In bringing prior “greenwashing” cases, the SEC enforcement staff has been primarily focused on the funds industry. The Keurig case is significant because it may indicate that, when it comes to ESG disclosure, the SEC’s enforcement staff is turning its attention to public companies as the courts weigh its new disclosure rules for public companies on climate change, notwithstanding recent reports that the SEC’s Enforcement Division has disbanded its ESG enforcement task force.
Although companies should exercise care in preparing public disclosure, both filed with the SEC and non-filed, they should pay special attention to their disclosure about climate change and other ESG subjects. The SEC’s action highlights the importance of ensuring disclosures are materially complete, and of carefully considering whether the disclosure, although accurate, could be viewed as materially misleading in light of other, undisclosed information. The interpretation or characterization of public disclosure can be subjective. Like some other recent agency enforcement actions, the Commission’s view of the case and of the company’s disclosure was not unanimous. In her dissent, SEC Commissioner Peirce stated that Keurig’s disclosure that the pods “could” be recycled should not have been read as an implicit assertion that the pods “would” be recycled.
With respect to filed reports, the SEC has been focused on the strength of public companies’ required “disclosure controls and procedures,” which are internal controls designed to ensure that disclosure is timely, accurate, and complete. Even if the SEC does not ultimately agree with a company’s disclosure decisions, companies are no doubt in a stronger position vis-à-vis regulators if they can demonstrate adequate disclosure controls and procedures on whether certain statements are materially complete.
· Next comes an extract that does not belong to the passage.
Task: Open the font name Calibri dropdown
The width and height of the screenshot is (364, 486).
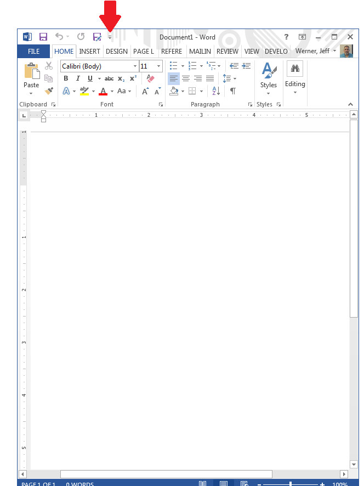Action: click(x=135, y=66)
The SEC likewise has been reviewing companies’ sustainability reports and other non-filed disclosure for light that it might shed on filed reports, and instances where the non-filed information differs from disclosure included in reports filed with the SEC. The SEC’s new climate change rules have been stayed pending the resolution of several lawsuits consolidated in the 8th Circuit U.S. Court of Appeals. While the rules as adopted are due to take effect for some companies for their 2025 fiscal years (See previous posts The SEC Adopts Extensive Climate Change Disclosure Rules and Court Temporarily Stays New SEC Climate Change Disclosure Rules Amidst Widening Legal Challenges), it seems likely that the SEC will delay their effectiveness for at least one year in light of the litigation and stay.